Collected data entries:
=== Section Start ===
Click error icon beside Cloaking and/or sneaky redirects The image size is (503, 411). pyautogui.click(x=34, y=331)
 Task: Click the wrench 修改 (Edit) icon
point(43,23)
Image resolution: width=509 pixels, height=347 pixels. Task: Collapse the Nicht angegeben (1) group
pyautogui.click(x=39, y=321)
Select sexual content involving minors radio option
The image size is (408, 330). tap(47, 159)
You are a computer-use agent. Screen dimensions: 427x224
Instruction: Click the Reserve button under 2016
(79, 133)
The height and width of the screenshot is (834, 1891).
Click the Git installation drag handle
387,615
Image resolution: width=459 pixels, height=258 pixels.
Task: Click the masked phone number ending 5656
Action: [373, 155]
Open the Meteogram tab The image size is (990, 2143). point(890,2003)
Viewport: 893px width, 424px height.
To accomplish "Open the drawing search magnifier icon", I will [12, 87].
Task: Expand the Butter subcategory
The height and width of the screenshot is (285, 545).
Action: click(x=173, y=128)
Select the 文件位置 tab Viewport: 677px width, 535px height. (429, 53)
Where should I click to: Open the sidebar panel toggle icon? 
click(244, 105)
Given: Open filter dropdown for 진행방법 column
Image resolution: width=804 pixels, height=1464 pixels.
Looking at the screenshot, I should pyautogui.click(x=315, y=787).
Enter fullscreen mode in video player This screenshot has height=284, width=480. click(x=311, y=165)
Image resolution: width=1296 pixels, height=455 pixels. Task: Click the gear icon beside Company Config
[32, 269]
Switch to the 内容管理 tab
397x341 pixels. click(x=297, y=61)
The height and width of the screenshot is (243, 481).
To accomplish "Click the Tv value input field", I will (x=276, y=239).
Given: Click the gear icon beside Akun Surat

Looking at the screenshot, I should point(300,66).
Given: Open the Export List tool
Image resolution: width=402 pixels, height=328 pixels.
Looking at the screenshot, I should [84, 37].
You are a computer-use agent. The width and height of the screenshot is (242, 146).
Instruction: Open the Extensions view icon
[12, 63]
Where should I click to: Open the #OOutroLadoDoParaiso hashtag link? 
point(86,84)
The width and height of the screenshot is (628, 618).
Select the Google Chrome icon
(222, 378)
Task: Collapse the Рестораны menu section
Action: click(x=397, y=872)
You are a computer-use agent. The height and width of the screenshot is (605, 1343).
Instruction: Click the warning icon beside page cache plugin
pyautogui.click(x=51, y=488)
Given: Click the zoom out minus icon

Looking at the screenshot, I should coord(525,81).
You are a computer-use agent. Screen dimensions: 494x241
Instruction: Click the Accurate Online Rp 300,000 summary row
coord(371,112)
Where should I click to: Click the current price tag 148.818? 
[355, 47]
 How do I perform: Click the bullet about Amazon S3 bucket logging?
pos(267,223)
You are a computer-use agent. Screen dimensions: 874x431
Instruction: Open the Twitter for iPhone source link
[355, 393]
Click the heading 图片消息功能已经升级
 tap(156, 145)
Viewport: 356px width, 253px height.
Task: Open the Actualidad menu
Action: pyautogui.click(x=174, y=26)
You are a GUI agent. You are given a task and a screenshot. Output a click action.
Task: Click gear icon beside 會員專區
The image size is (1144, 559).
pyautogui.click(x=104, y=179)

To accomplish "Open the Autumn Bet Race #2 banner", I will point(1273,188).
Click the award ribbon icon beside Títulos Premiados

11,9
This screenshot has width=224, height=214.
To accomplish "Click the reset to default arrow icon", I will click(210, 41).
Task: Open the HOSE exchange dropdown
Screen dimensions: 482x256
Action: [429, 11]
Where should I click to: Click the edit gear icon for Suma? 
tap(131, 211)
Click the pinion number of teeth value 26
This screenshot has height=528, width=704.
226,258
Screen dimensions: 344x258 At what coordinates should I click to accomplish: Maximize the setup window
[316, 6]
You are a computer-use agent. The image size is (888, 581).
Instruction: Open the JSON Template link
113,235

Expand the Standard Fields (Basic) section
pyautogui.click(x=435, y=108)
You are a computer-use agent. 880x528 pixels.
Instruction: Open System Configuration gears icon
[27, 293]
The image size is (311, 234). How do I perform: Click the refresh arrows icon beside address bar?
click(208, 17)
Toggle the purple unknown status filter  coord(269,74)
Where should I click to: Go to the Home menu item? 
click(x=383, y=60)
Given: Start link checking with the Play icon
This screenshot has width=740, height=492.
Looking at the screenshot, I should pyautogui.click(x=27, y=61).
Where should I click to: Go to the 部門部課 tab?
=== Section End ===
Please quote the records above exactly, without skipping a line.

Click error icon beside Cloaking and/or sneaky redirects The image size is (503, 411). pyautogui.click(x=34, y=331)
 Task: Click the wrench 修改 (Edit) icon
point(43,23)
Image resolution: width=509 pixels, height=347 pixels. Task: Collapse the Nicht angegeben (1) group
pyautogui.click(x=39, y=321)
Select sexual content involving minors radio option
The image size is (408, 330). tap(47, 159)
You are a computer-use agent. Screen dimensions: 427x224
Instruction: Click the Reserve button under 2016
(79, 133)
The height and width of the screenshot is (834, 1891).
Click the Git installation drag handle
387,615
Image resolution: width=459 pixels, height=258 pixels.
Task: Click the masked phone number ending 5656
Action: [373, 155]
Open the Meteogram tab The image size is (990, 2143). point(890,2003)
Viewport: 893px width, 424px height.
To accomplish "Open the drawing search magnifier icon", I will [12, 87].
Task: Expand the Butter subcategory
The height and width of the screenshot is (285, 545).
Action: click(x=173, y=128)
Select the 文件位置 tab Viewport: 677px width, 535px height. (429, 53)
Where should I click to: Open the sidebar panel toggle icon? 
click(244, 105)
Given: Open filter dropdown for 진행방법 column
Image resolution: width=804 pixels, height=1464 pixels.
Looking at the screenshot, I should pyautogui.click(x=315, y=787).
Enter fullscreen mode in video player This screenshot has height=284, width=480. click(x=311, y=165)
Image resolution: width=1296 pixels, height=455 pixels. Task: Click the gear icon beside Company Config
[32, 269]
Switch to the 内容管理 tab
397x341 pixels. click(x=297, y=61)
The height and width of the screenshot is (243, 481).
To accomplish "Click the Tv value input field", I will (x=276, y=239).
Given: Click the gear icon beside Akun Surat

Looking at the screenshot, I should point(300,66).
Given: Open the Export List tool
Image resolution: width=402 pixels, height=328 pixels.
Looking at the screenshot, I should [84, 37].
You are a computer-use agent. The width and height of the screenshot is (242, 146).
Instruction: Open the Extensions view icon
[12, 63]
Where should I click to: Open the #OOutroLadoDoParaiso hashtag link? 
point(86,84)
The width and height of the screenshot is (628, 618).
Select the Google Chrome icon
(222, 378)
Task: Collapse the Рестораны menu section
Action: click(x=397, y=872)
You are a computer-use agent. The height and width of the screenshot is (605, 1343).
Instruction: Click the warning icon beside page cache plugin
pyautogui.click(x=51, y=488)
Given: Click the zoom out minus icon

Looking at the screenshot, I should coord(525,81).
You are a computer-use agent. Screen dimensions: 494x241
Instruction: Click the Accurate Online Rp 300,000 summary row
coord(371,112)
Where should I click to: Click the current price tag 148.818? 
[355, 47]
 How do I perform: Click the bullet about Amazon S3 bucket logging?
pos(267,223)
You are a computer-use agent. Screen dimensions: 874x431
Instruction: Open the Twitter for iPhone source link
[355, 393]
Click the heading 图片消息功能已经升级
 tap(156, 145)
Viewport: 356px width, 253px height.
Task: Open the Actualidad menu
Action: pyautogui.click(x=174, y=26)
You are a GUI agent. You are given a task and a screenshot. Output a click action.
Task: Click gear icon beside 會員專區
The image size is (1144, 559).
pyautogui.click(x=104, y=179)

To accomplish "Open the Autumn Bet Race #2 banner", I will point(1273,188).
Click the award ribbon icon beside Títulos Premiados

11,9
This screenshot has width=224, height=214.
To accomplish "Click the reset to default arrow icon", I will click(210, 41).
Task: Open the HOSE exchange dropdown
Screen dimensions: 482x256
Action: [429, 11]
Where should I click to: Click the edit gear icon for Suma? 
tap(131, 211)
Click the pinion number of teeth value 26
This screenshot has height=528, width=704.
226,258
Screen dimensions: 344x258 At what coordinates should I click to accomplish: Maximize the setup window
[316, 6]
You are a computer-use agent. The image size is (888, 581).
Instruction: Open the JSON Template link
113,235

Expand the Standard Fields (Basic) section
pyautogui.click(x=435, y=108)
You are a computer-use agent. 880x528 pixels.
Instruction: Open System Configuration gears icon
[27, 293]
The image size is (311, 234). How do I perform: Click the refresh arrows icon beside address bar?
click(208, 17)
Toggle the purple unknown status filter  coord(269,74)
Where should I click to: Go to the Home menu item? 
click(x=383, y=60)
Given: Start link checking with the Play icon
This screenshot has width=740, height=492.
Looking at the screenshot, I should pyautogui.click(x=27, y=61).
Where should I click to: Go to the 部門部課 tab?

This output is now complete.